Un chien à bord ?
Faisant suite aux bistrots du jour, Disons.fr présente l’avantage de proposer une page quotidienne appelée « le jardin du jour ». D’une durée éphémère, elle permet des discussions à bâtons rompus sur des sujets divers et variés, hors de tout contexte. C’est ainsi que je fus interpellé par Ranta alors que je signalais la mise en service du CMA-CGM JULES VERNE, le plus grand porte conteneurs au monde à l’époque et que je faisais remarquer : « Je n’aimerais pas être second à bord de ces bateaux ! ».
Aussi sec, Ranta, esprit curieux s’il en est, toujours avide de connaissances et avec le style inimitable qui le caractérise, posa la question qui tue : « Pourquoi, qu’est ce qu’il a de spécial le second à bord ? ».
Rhâââ, punaise ! Comment répondre à cette question dans un commentaire de quelques lignes sur un blog sans passer à côté de l’essentiel ? Mission impossible ! Pourtant cette question est intéressante et mérite une réponse détaillée, ne serait-ce que pour rendre hommage à ces générations de marins toujours dans l’ombre mais indispensables à la réussite de l’expédition maritime de chaque navire.
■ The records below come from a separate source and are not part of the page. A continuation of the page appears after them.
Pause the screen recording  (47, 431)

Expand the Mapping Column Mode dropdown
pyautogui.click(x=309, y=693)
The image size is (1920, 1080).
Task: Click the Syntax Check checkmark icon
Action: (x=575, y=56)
Les grades de la Marine Marchande
L’autre jour, furetant dans mes archives, je suis tombé sur le témoignage d’un capitaine au long-cours et qui décrit, mieux que je ne saurais le faire, la fonction de second à bord des voiliers cap horniers de la fin du XIXème et début du XXème siècle. C’est à bord de ces navires qu’a été formalisée la fonction de second dans la Marine marchande française, cette des cription ne concerne pas la Marine nationale ni la Pêche où la répartition des tâches est différente, l’objectif étant lui-même différent. Et voilà ! Je la tiens la bonne réponse à la question de Ranta, allons-y !
Bien évidemment que les conditions de vie à bord et de navigation ont évolué, mais en amenant leurs lots de complexités, de réglementations, de paperasseries et somme toute, de tracas supplémentaires pour le second.Toutefois, la base du métier n’ayant pas changé, un regard sur le passé me semble toujours intéressant et instructif. Voici le résumé du récit qu’en fait le commandant Jean RANDIER [1].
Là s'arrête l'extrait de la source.